Why is lxml closing this "ol" tag when parsing?


Here is some HTML:

<ol><ul><li>item</li></ul></ol>

and some python 3 code with lxml to parse it and re-print it:

import sys
from lxml import etree, html

document_root = html.fromstring(sys.stdin.read())
print(etree.tostring(document_root, encoding='unicode'))

Here is the output:

<div><ol/><ul><li>item</li></ul>
</div>

In the output, lxml closes the ol before the ul starts, which changes the list structure.

Why is it doing that?

Can I get lxml to parse HTML in such a way as to preserve the list structure?

EDIT: NOTE that this example parses fine if I replace ul with ol (<ol><ol><li>item</li></ol></ol>), or if I replace ol with ul (<ul><ul><li>item</li></ul></ul>). The output is unchanged from the input.
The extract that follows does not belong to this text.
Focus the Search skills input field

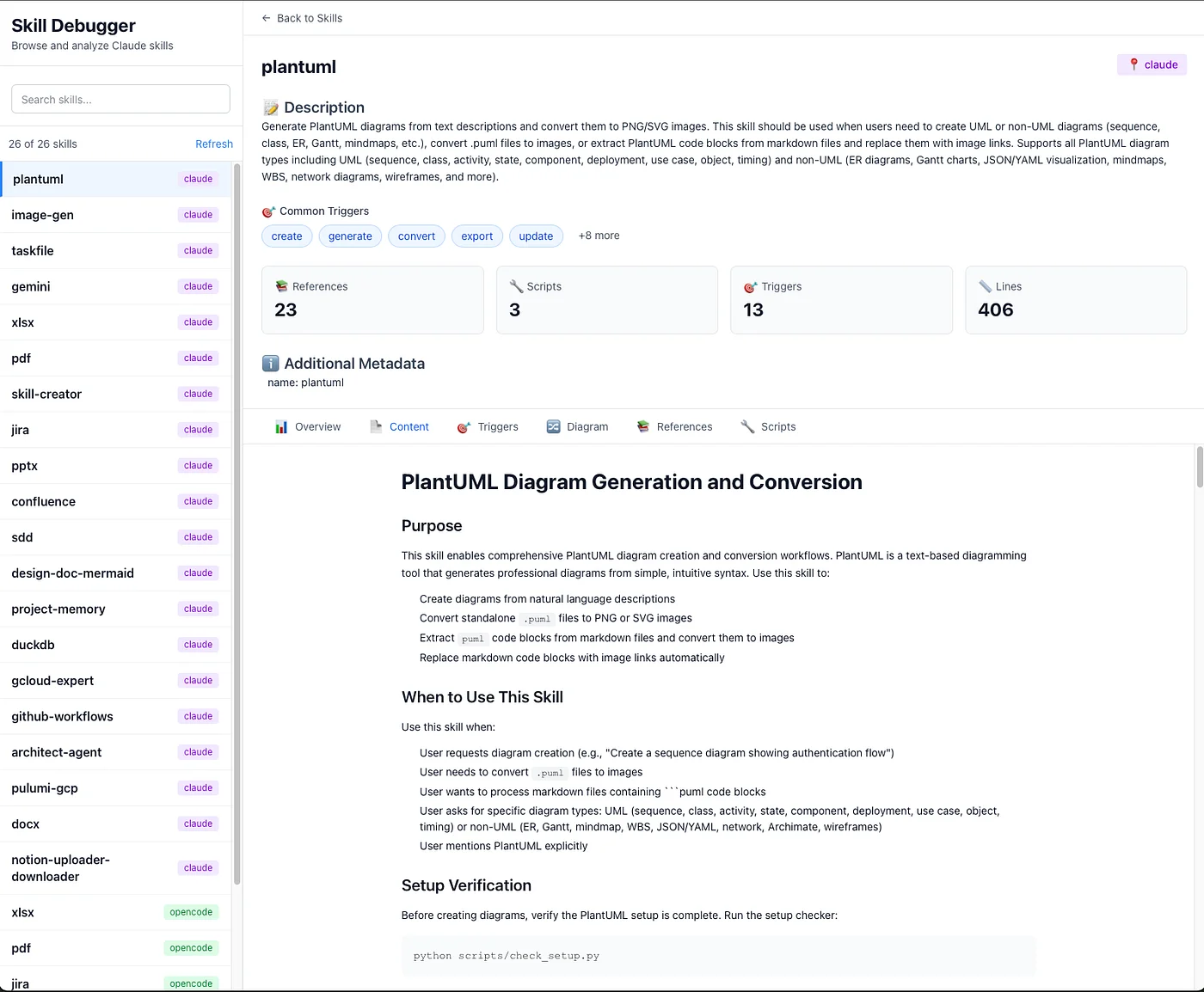(x=120, y=100)
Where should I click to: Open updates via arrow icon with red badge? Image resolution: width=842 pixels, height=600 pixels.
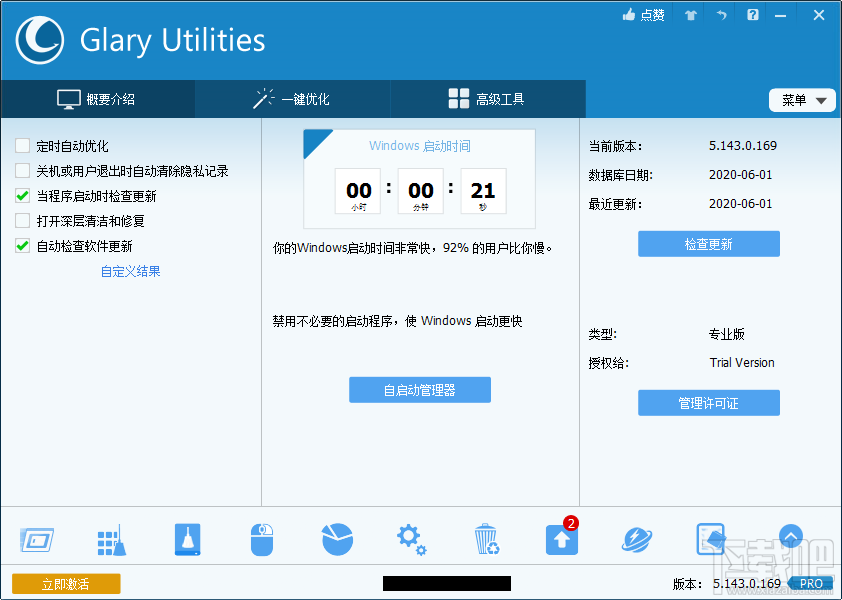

I don't have control over the HTML, it could come from anywhere.

I'm using lxml 4.6.3, installed from PyPi, and python 3.9.

OR, is there another way to parse HTML in a way that I can pull list text out of it preserving the list structure in Python?

Just so you know, I'm using lxml to drop attributes, so below is code that is closer to my use case. However, I wanted to give the smallest reproducible test case first.

Code closer to my use case:

import sys

import lxml.html.clean as clean
from lxml import etree, html

document_root = html.fromstring(sys.stdin.read())

cleaner = clean.Cleaner(safe_attrs_only=True, safe_attrs=frozenset())
cleansed = cleaner.clean_html(document_root)

# Do something with the lists in cleansed, defined by ol, ul, and li ..

print(etree.tostring(cleansed, encoding='unicode')

Solution

  • I think neither HTML 4 nor HTML5 allows an ul element as a child of an ol element. Only li elements can be direct children.

    That might be why an HTML parser builds a tree structure not representing the nesting you have in your input markup. Whether a "traditional" HTML 4 parser, like probably implemented in lxml's/libxml's HTML parser algorithm, did the same change to the structure is something I don't remember and I am not sure where to test it.

    While two HTML5 validators flag your ul as a not-allowed child of ol, current browsers seem to preserve that nesting.